PROBLEM STATEMENT ▸
The records below need to be repeated exactly, with every picture left out.

━━ TASK INPUTS ━━

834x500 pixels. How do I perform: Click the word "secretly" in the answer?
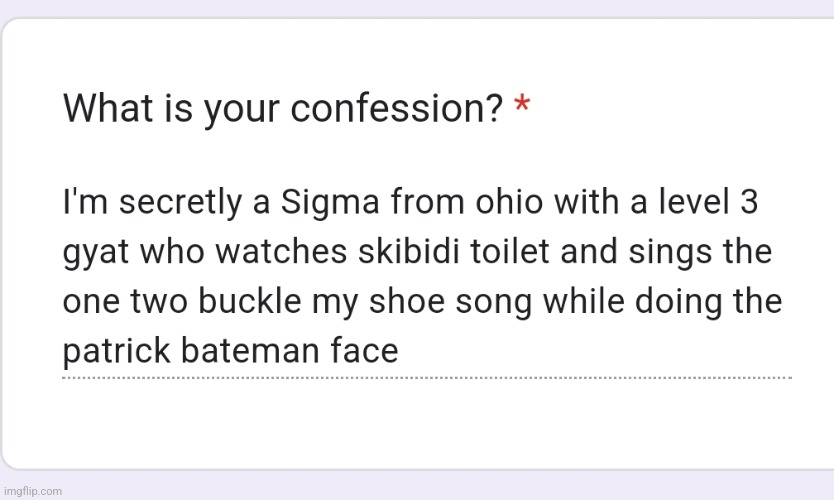pos(180,204)
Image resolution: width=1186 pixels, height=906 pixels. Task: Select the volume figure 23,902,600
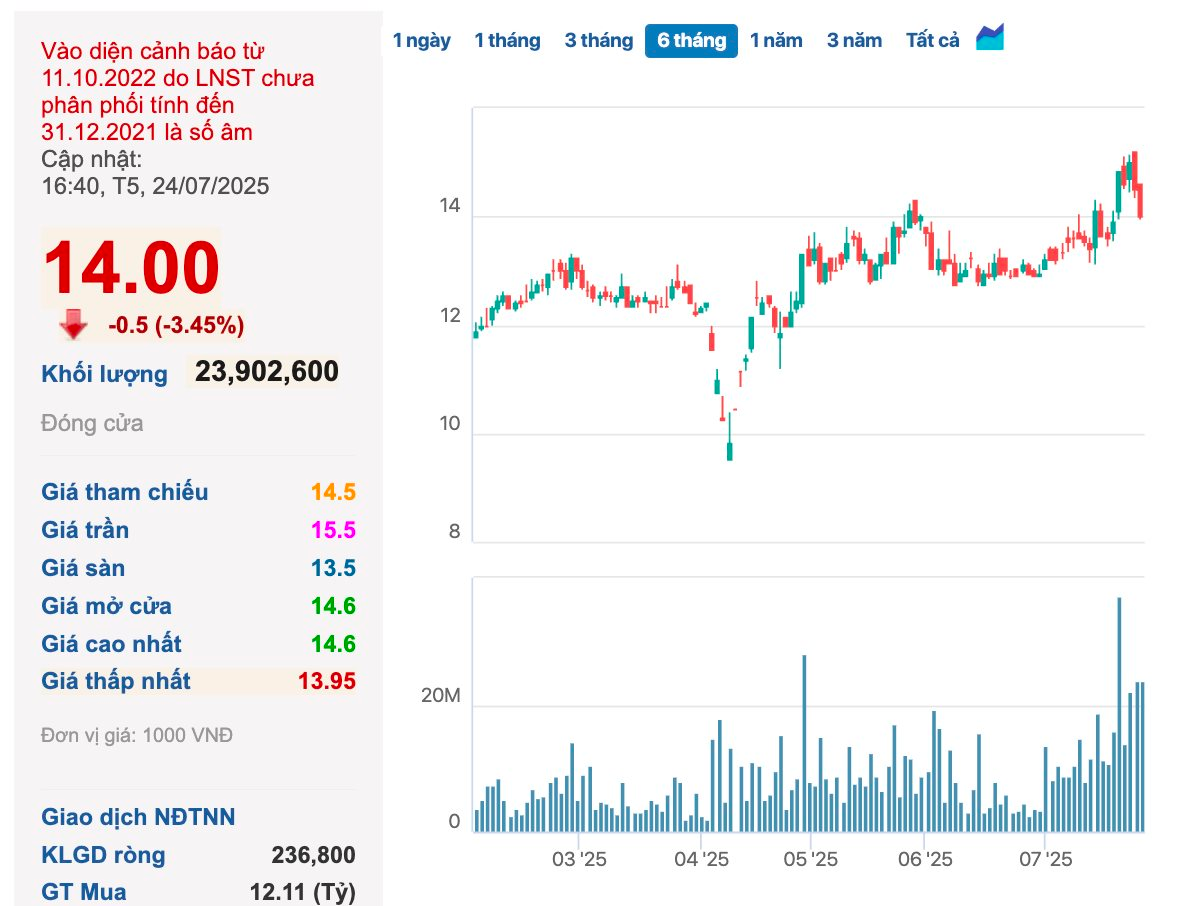(266, 372)
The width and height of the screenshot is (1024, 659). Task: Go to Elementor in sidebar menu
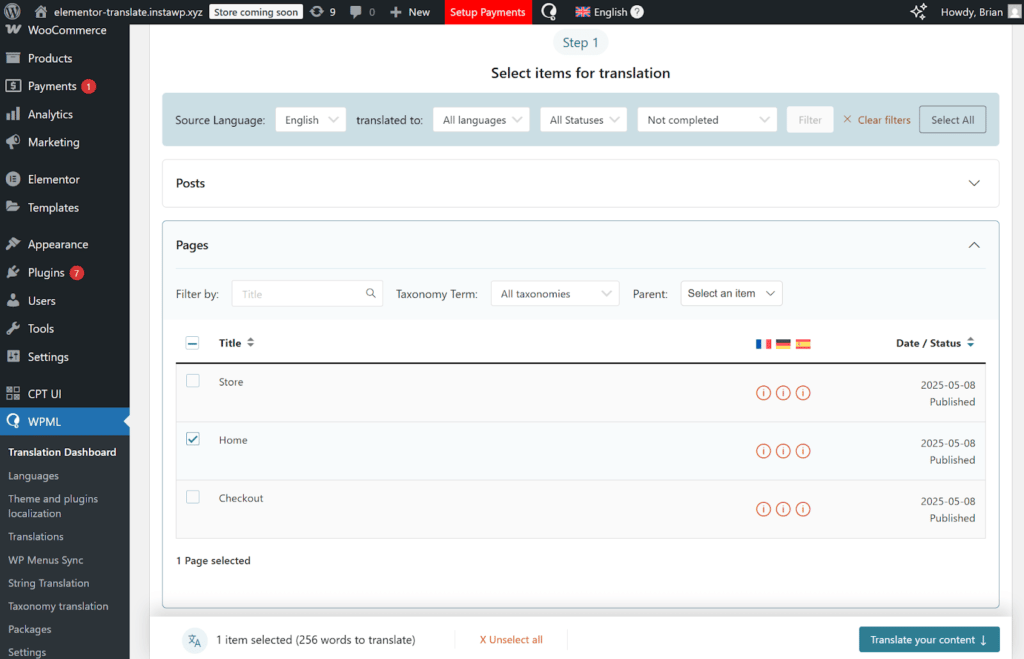pos(54,180)
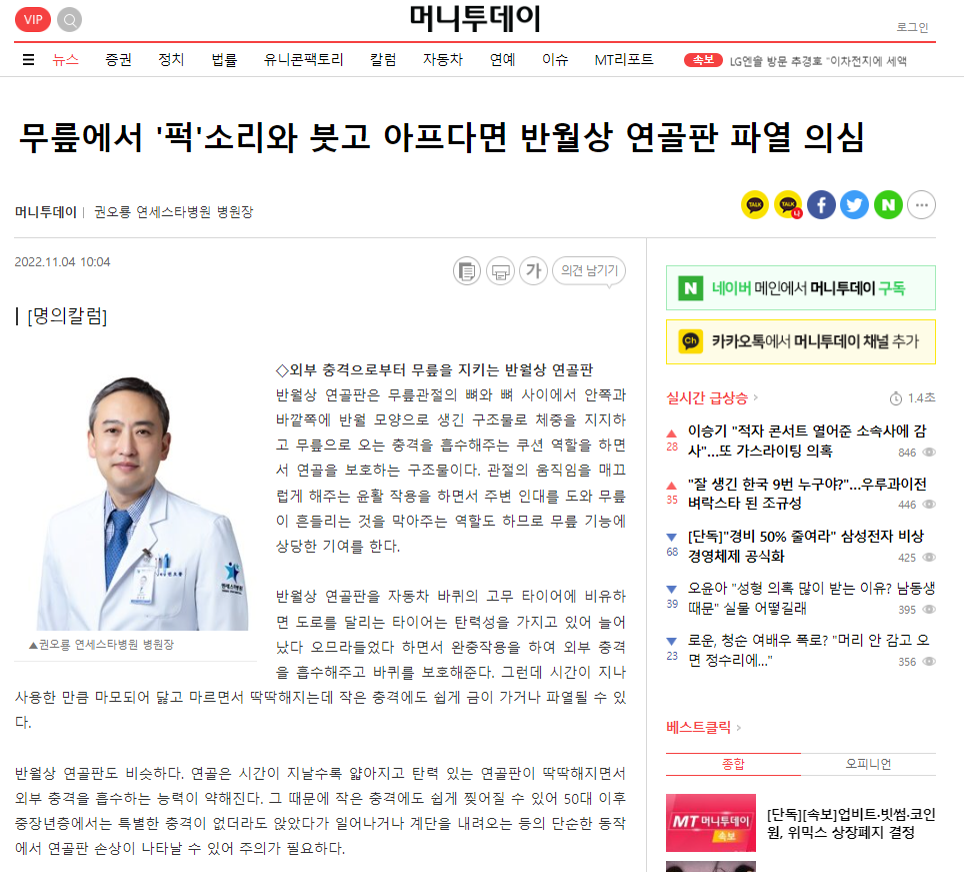Expand 베스트클릭 section arrow
Viewport: 964px width, 872px height.
(738, 728)

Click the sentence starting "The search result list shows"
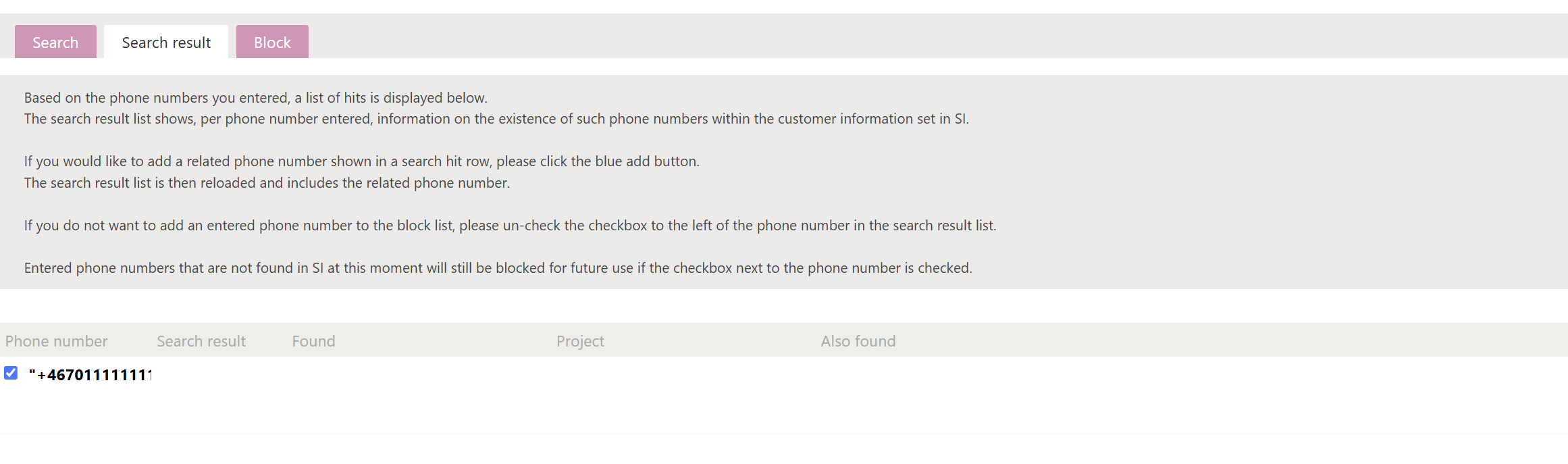496,119
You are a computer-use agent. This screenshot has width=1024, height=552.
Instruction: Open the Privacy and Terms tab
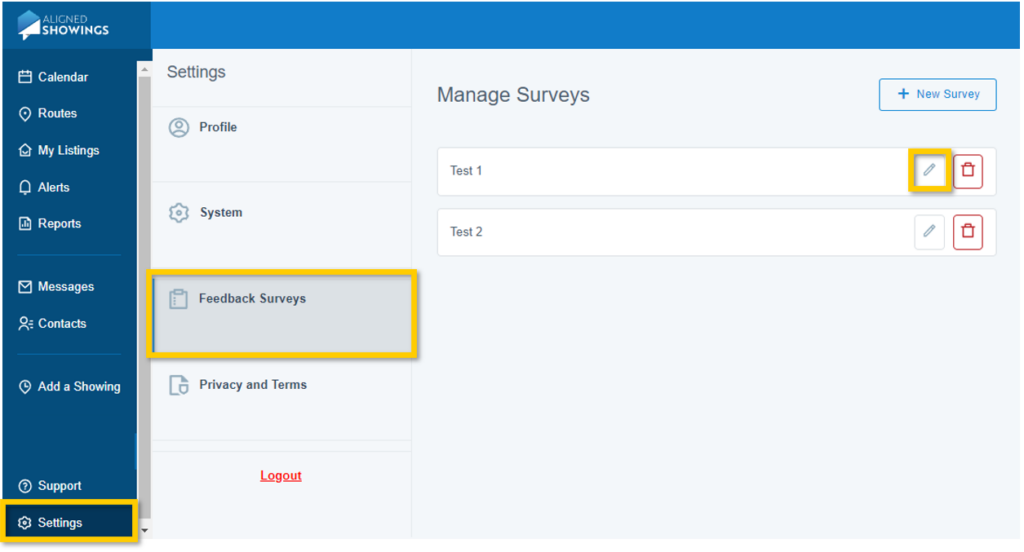pyautogui.click(x=252, y=385)
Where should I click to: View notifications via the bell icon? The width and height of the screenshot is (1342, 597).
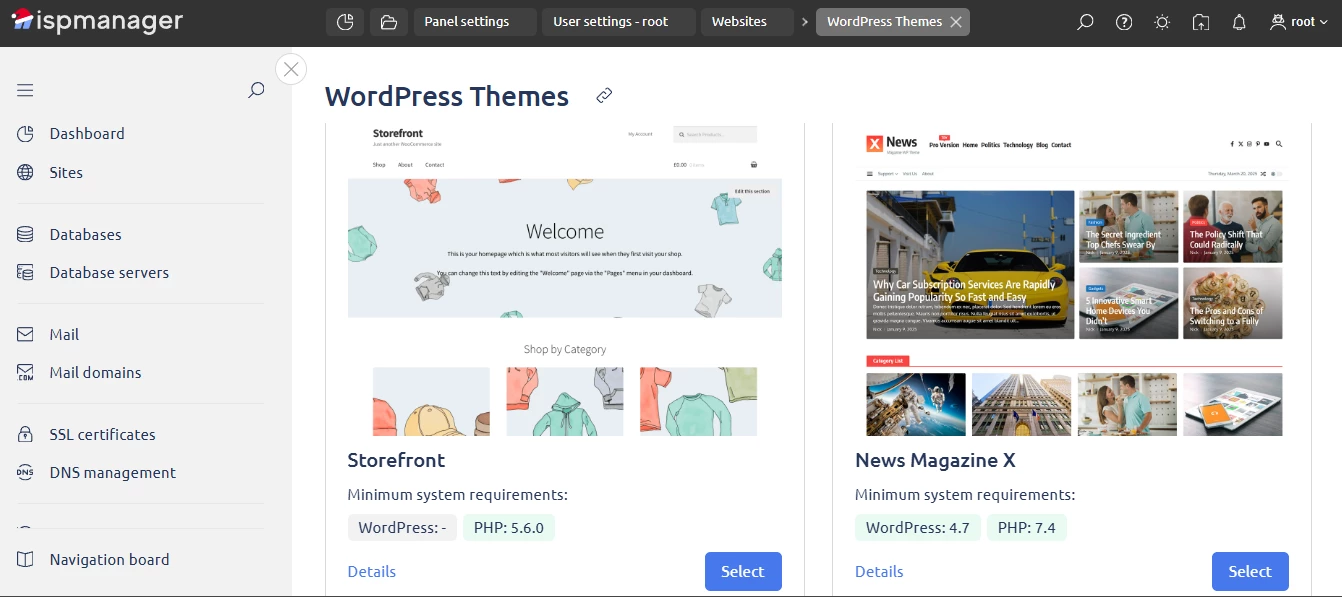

━━━

COMPLETED EXERCISE ▸
834x500 pixels. How do I perform: Click the word "secretly" in the answer?
pos(180,204)
Image resolution: width=1186 pixels, height=906 pixels. Task: Select the volume figure 23,902,600
(266, 372)
The width and height of the screenshot is (1024, 659). Task: Go to Elementor in sidebar menu
pos(54,180)
Expand 베스트클릭 section arrow
Viewport: 964px width, 872px height.
(738, 728)

Click the sentence starting "The search result list shows"
496,119
You are a computer-use agent. This screenshot has width=1024, height=552.
Instruction: Open the Privacy and Terms tab
pyautogui.click(x=252, y=385)
Where should I click to: View notifications via the bell icon? The width and height of the screenshot is (1342, 597).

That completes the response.